General information
- Location: 3rd Avenue and 52nd Street Sunset Park, Brooklyn, New York
- Coordinates: 40°38′47.95″N 74°0′57.32″W﻿ / ﻿40.6466528°N 74.0159222°W
- Line: BMT Fifth Avenue Line
- Platforms: 1 island platform
- Tracks: 2

Construction
- Structure type: Elevated

History
- Opened: October 1, 1893; 132 years ago
- Closed: May 31, 1940; 86 years ago

Former services
| Preceding station | BMT Lines |  |  | Following station |
| 46th Street toward Sands Street |  | 6: Fifth Avenue–Bay Ridge |  | 58th Street toward 65th Street |

Location

= 52nd Street station (BMT Fifth Avenue Line) =

New York City Subway station in Brooklyn (closed 1940)
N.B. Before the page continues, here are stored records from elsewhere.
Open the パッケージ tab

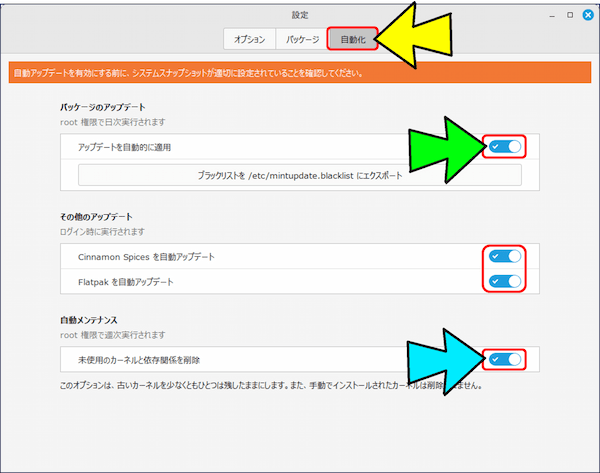click(301, 40)
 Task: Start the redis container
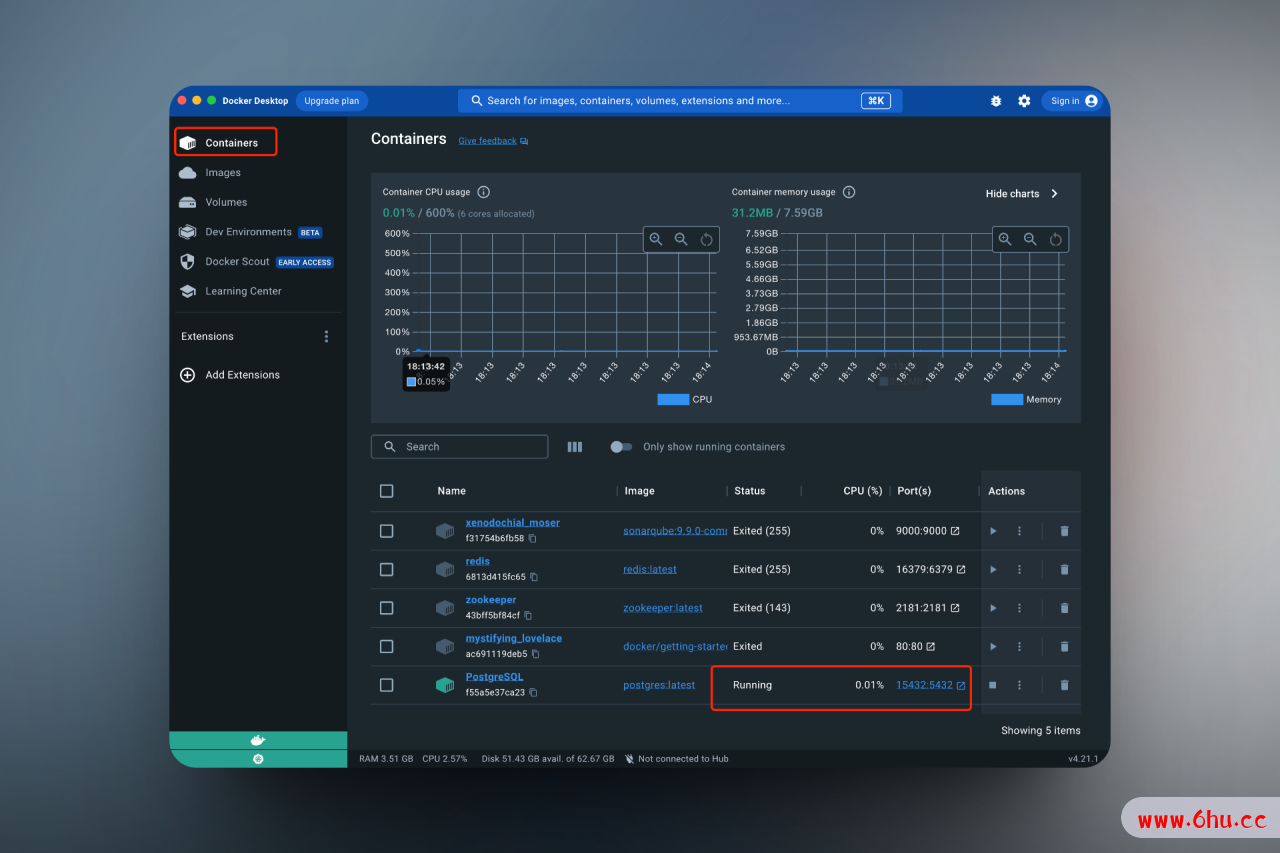993,570
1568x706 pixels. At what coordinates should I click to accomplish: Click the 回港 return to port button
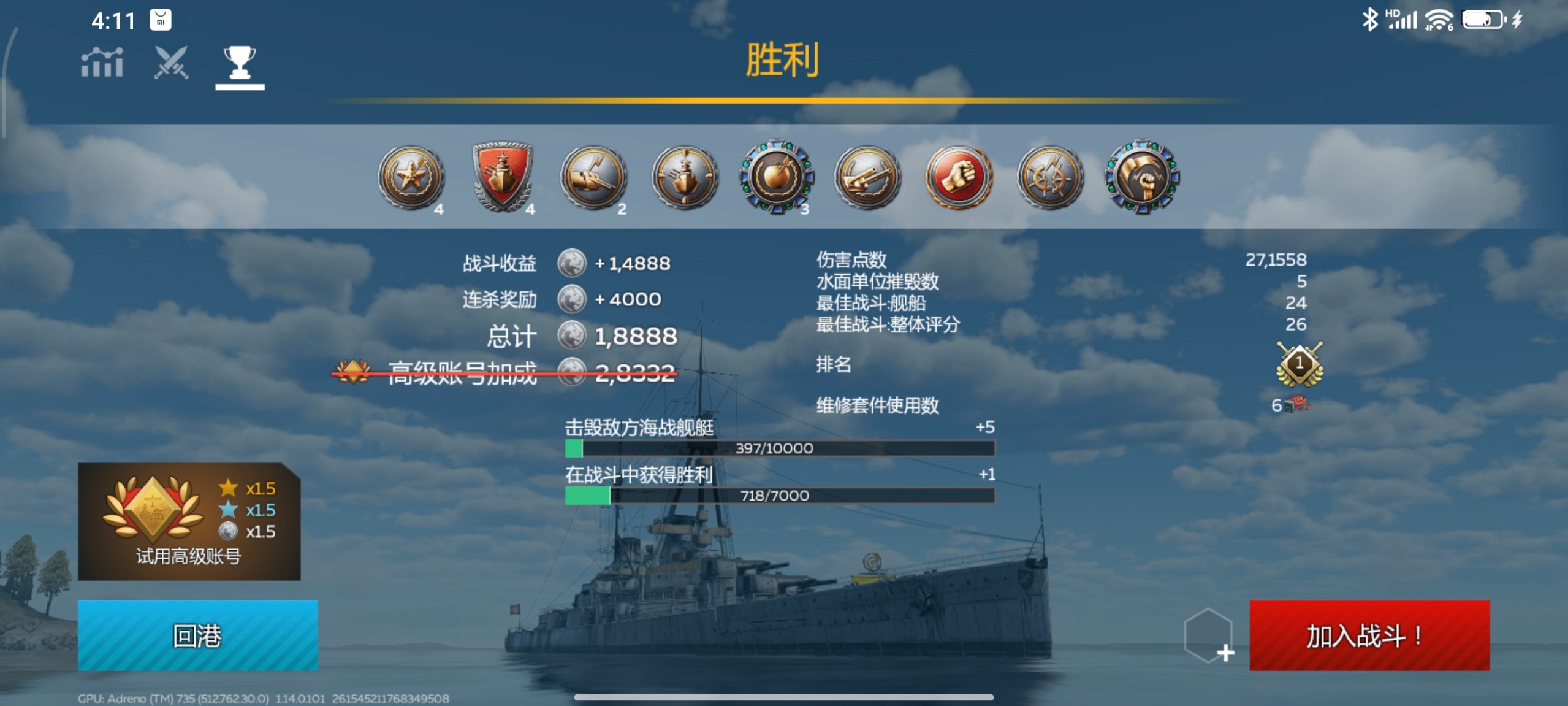tap(198, 635)
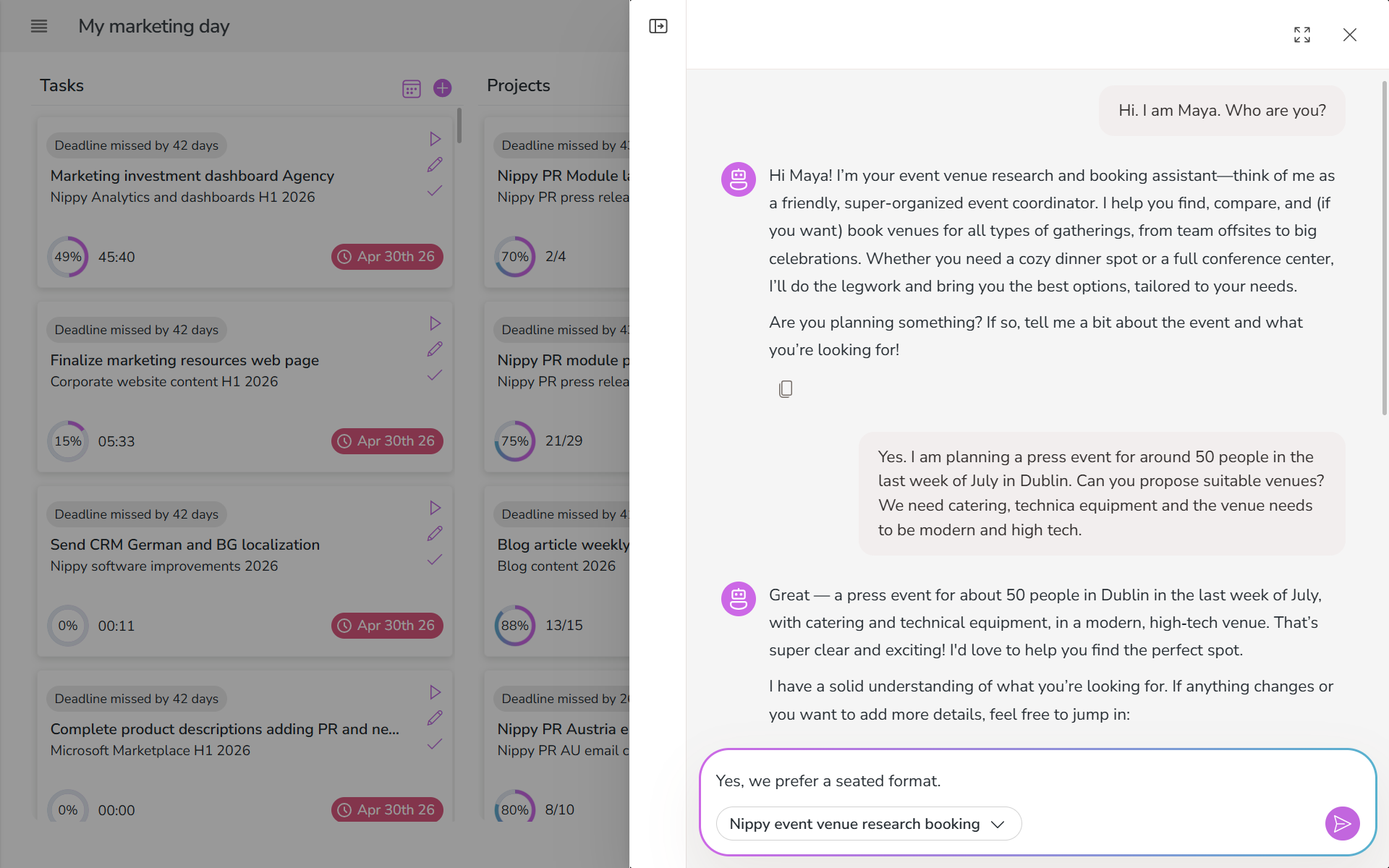
Task: Close the assistant chat panel
Action: click(x=1350, y=35)
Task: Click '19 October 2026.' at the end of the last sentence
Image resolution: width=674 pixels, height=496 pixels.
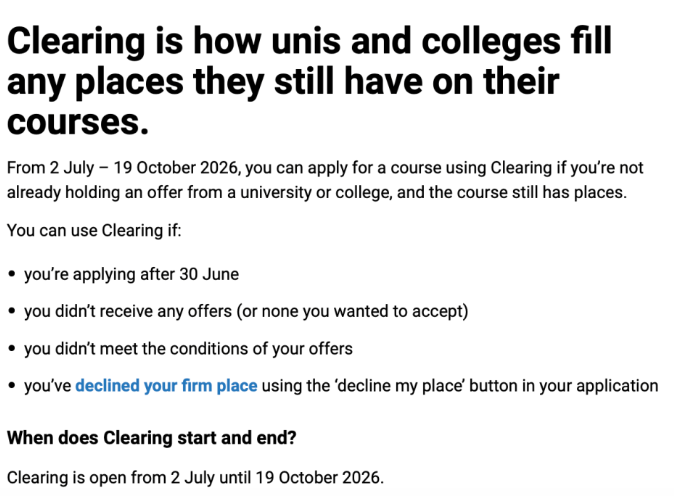Action: [x=320, y=478]
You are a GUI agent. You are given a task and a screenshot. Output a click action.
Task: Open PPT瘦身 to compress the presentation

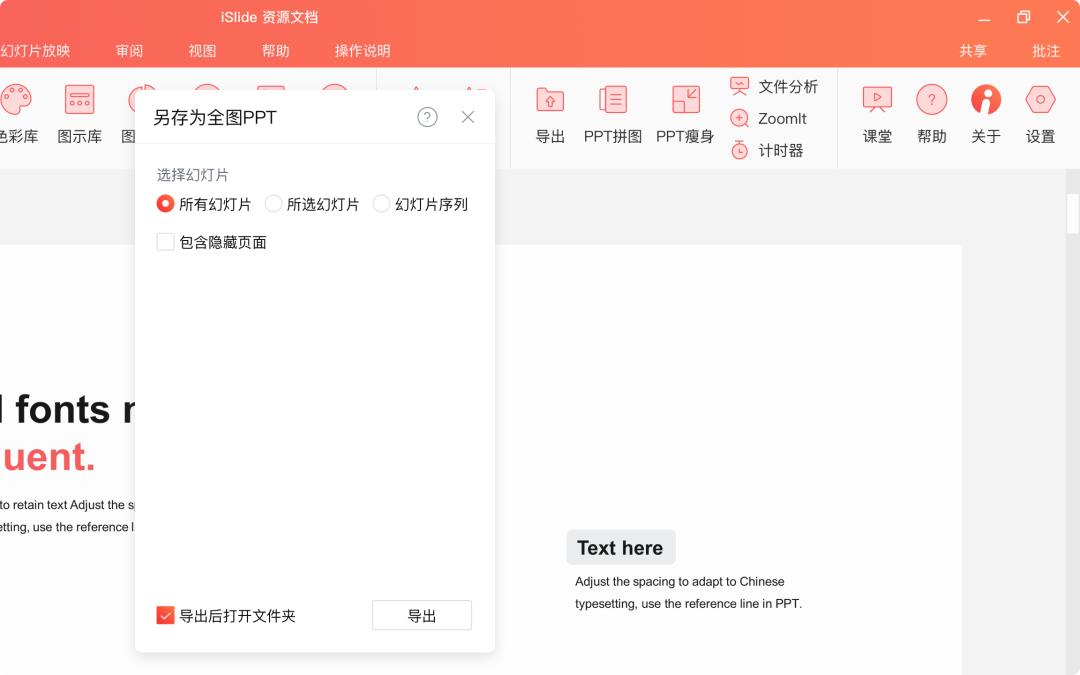[x=684, y=113]
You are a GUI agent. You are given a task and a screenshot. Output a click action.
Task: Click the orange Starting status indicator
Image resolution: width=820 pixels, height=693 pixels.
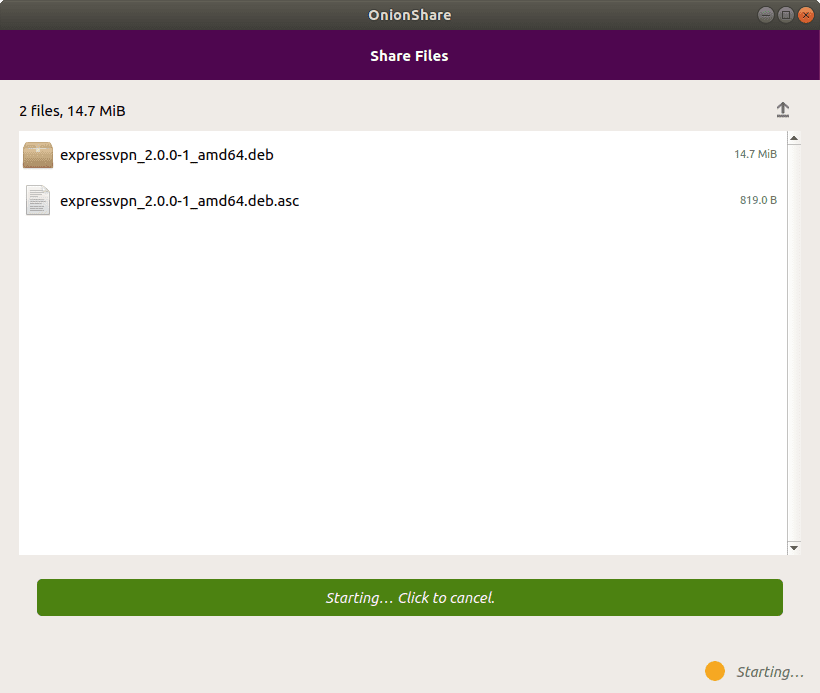pyautogui.click(x=716, y=671)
The 52nd Street station was a station on the demolished section of the BMT Fifth Avenue Line in Brooklyn, New York City. It was served by trains of the BMT Fifth Avenue Line, it had 2 tracks and 1 island platform. The station was opened on October 1, 1893, at the intersection of Third Avenue and 52nd Street. The next stop to the north was 46th Street. The next stop to the south was 58th Street. It closed on May 31, 1940. Current rapid transit service in this area can be found one block east and then another block south at the 53rd Street station on the underground BMT Fourth Avenue Line.